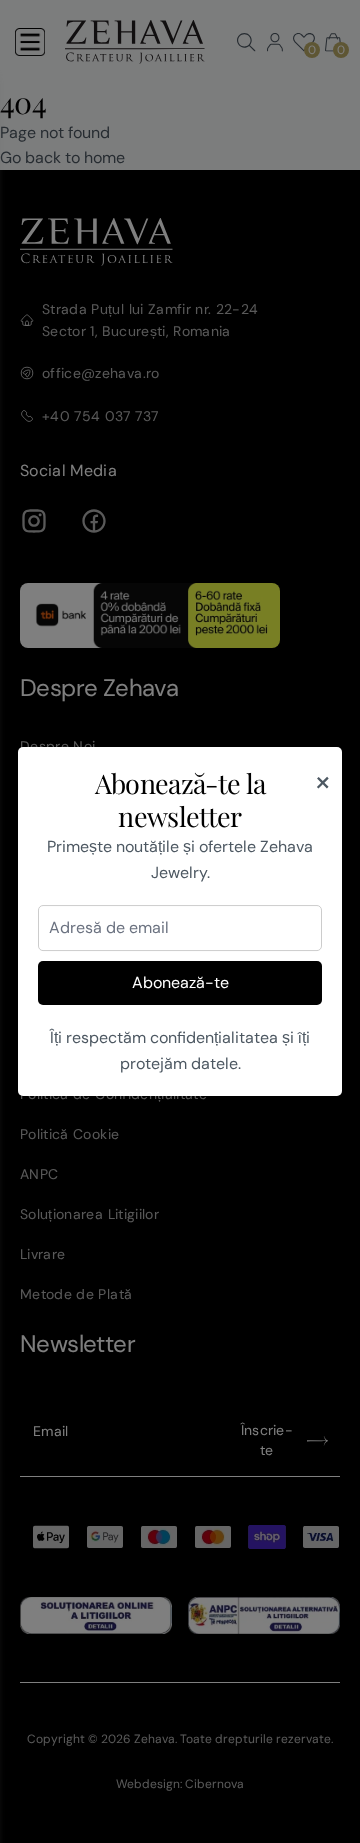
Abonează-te (180, 982)
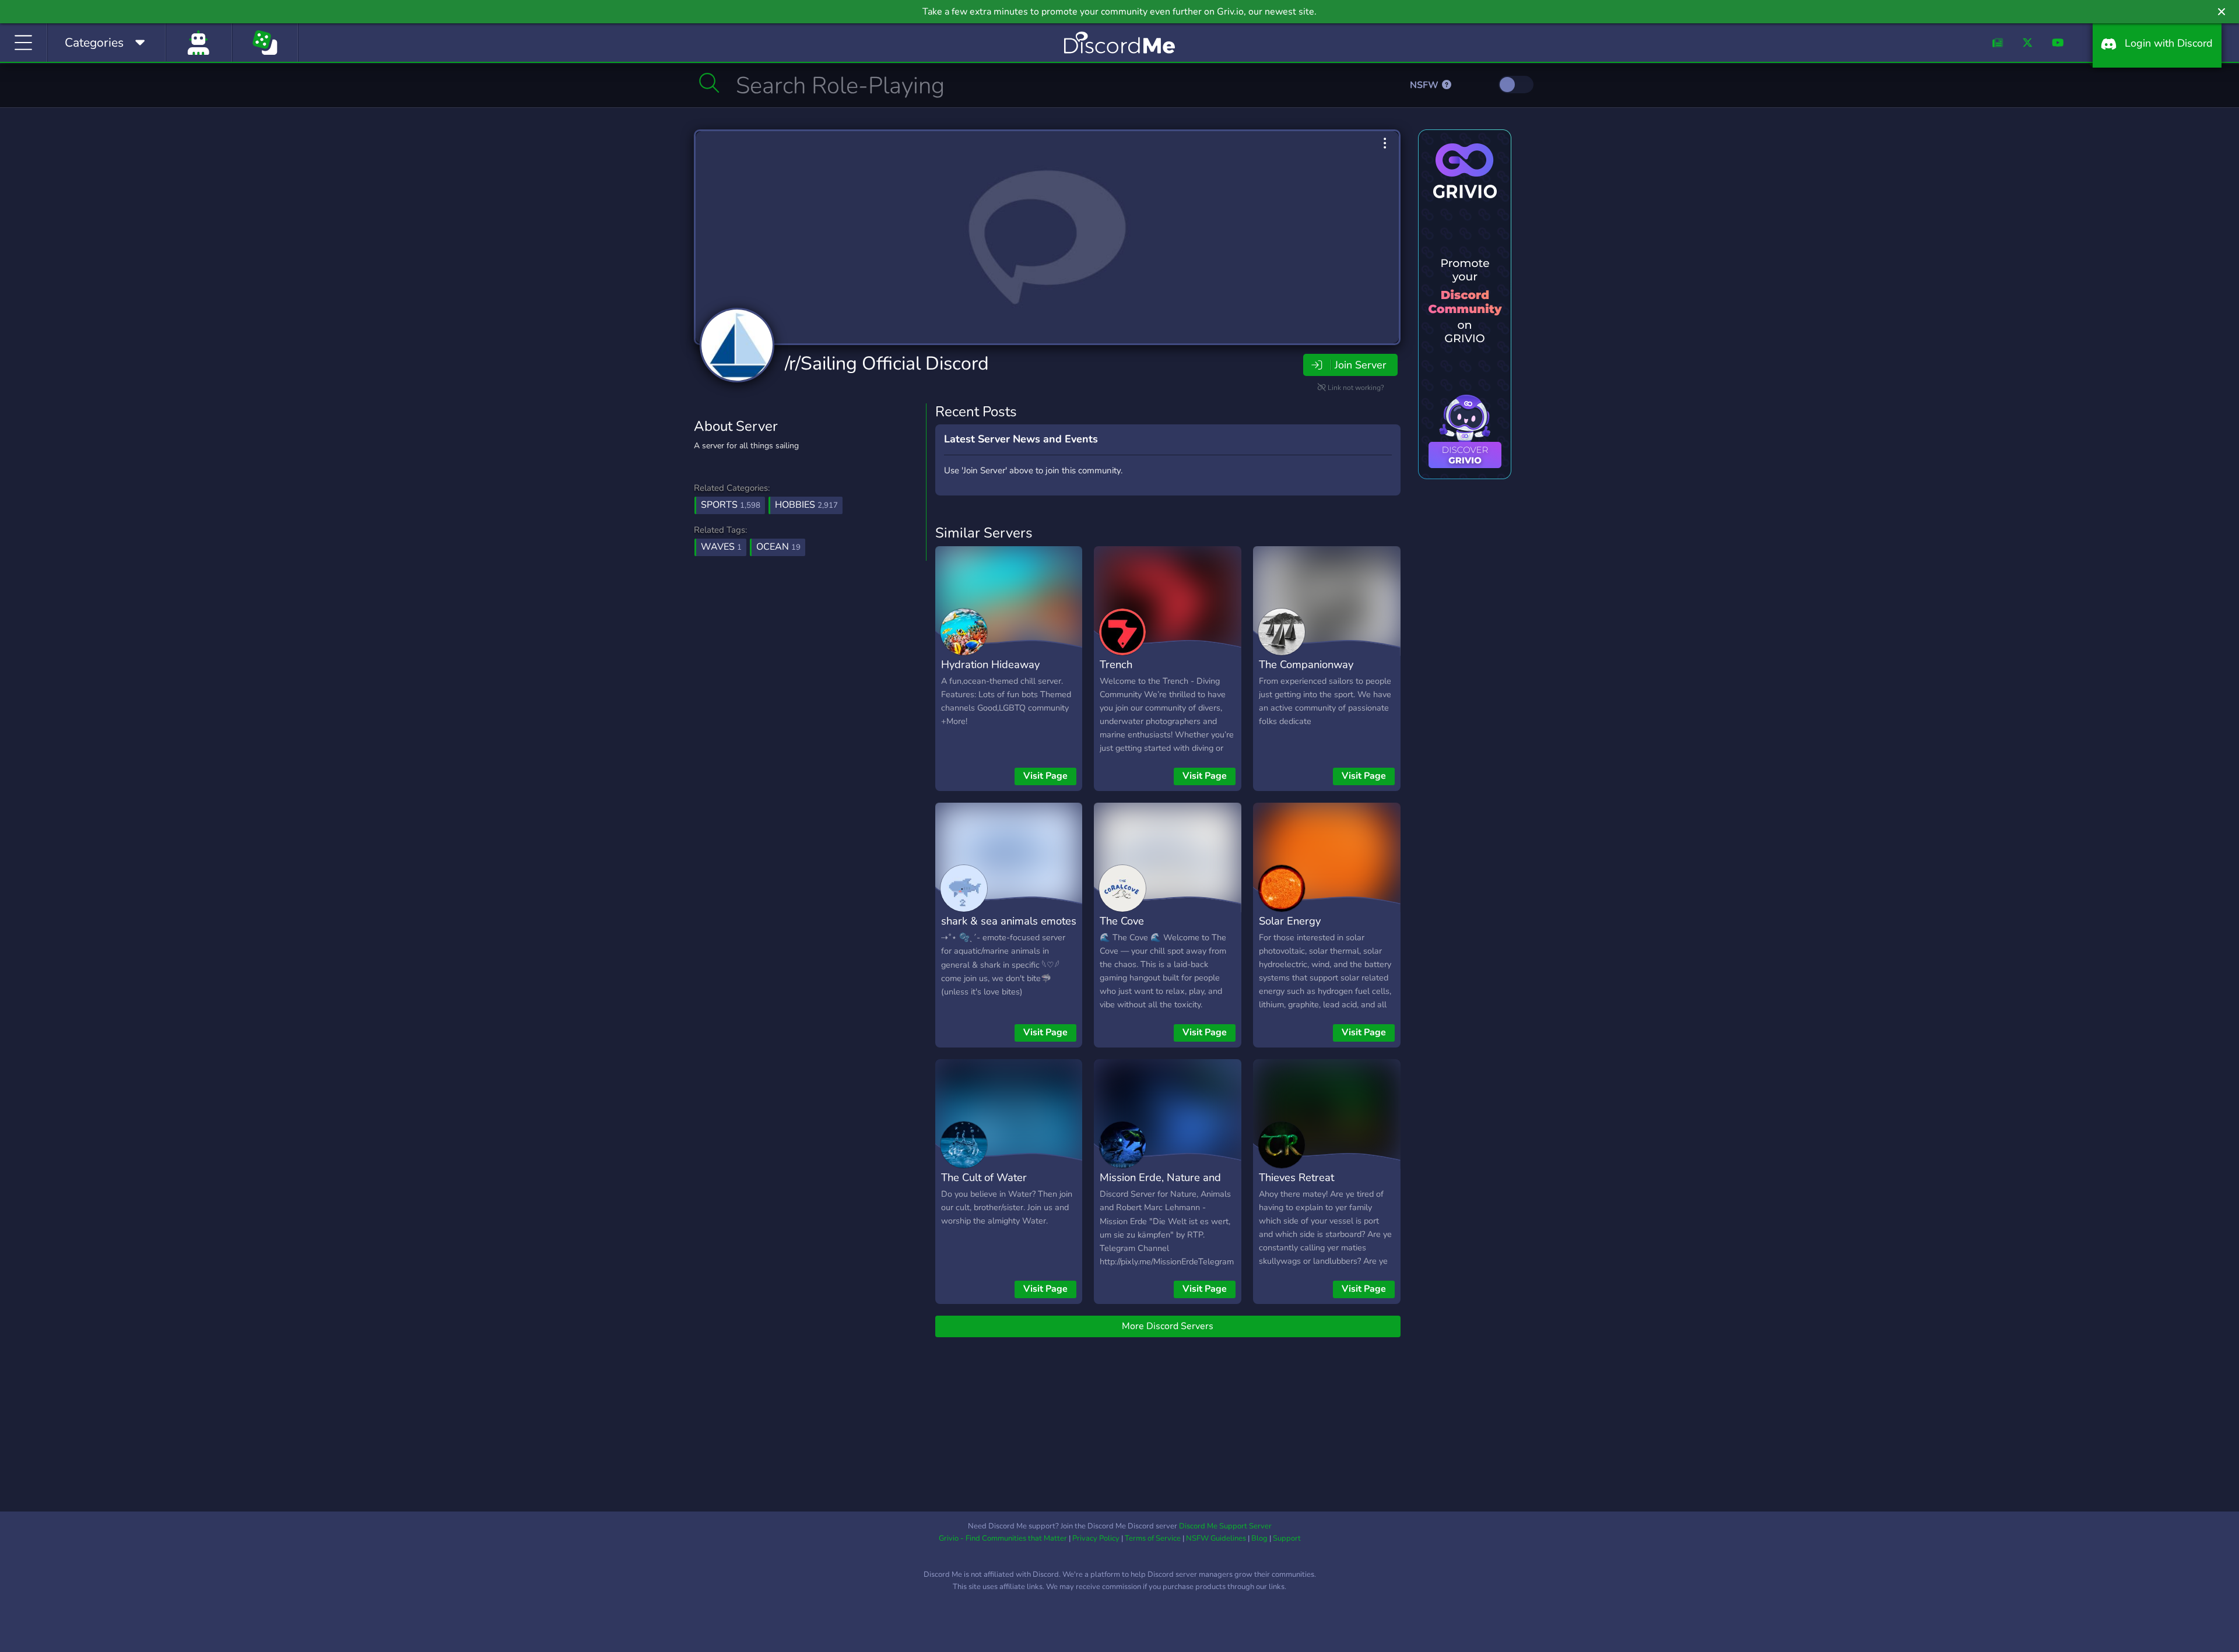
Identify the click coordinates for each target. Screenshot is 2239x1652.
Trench (1116, 664)
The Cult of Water (984, 1177)
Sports (730, 504)
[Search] (709, 83)
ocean (778, 546)
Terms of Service (1153, 1538)
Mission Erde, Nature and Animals (1160, 1185)
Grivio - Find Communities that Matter (1003, 1538)
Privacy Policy (1096, 1538)
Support (1287, 1538)
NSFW (1425, 85)
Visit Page (1045, 775)
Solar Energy (1290, 920)
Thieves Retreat (1296, 1177)
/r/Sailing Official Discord (887, 363)
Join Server (1360, 365)
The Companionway (1306, 664)
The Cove (1122, 920)
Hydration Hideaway (990, 664)
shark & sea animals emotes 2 (1008, 929)
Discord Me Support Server (1225, 1526)
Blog (1259, 1538)
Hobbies (806, 504)
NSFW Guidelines (1216, 1538)
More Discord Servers (1167, 1326)
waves (721, 546)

== == ==

[REQUIRED TASK] Reproduce every line of the records above verbatim, omitting the pictures.

[THE ANSWER]
Abonează-te (180, 982)
Identify the click coordinates for each target. Screenshot is 2239x1652.
Trench (1116, 664)
The Cult of Water (984, 1177)
Sports (730, 504)
[Search] (709, 83)
ocean (778, 546)
Terms of Service (1153, 1538)
Mission Erde, Nature and Animals (1160, 1185)
Grivio - Find Communities that Matter (1003, 1538)
Privacy Policy (1096, 1538)
Support (1287, 1538)
NSFW (1425, 85)
Visit Page (1045, 775)
Solar Energy (1290, 920)
Thieves Retreat (1296, 1177)
/r/Sailing Official Discord (887, 363)
Join Server (1360, 365)
The Companionway (1306, 664)
The Cove (1122, 920)
Hydration Hideaway (990, 664)
shark & sea animals emotes 2 (1008, 929)
Discord Me Support Server (1225, 1526)
Blog (1259, 1538)
Hobbies (806, 504)
NSFW Guidelines (1216, 1538)
More Discord Servers (1167, 1326)
waves (721, 546)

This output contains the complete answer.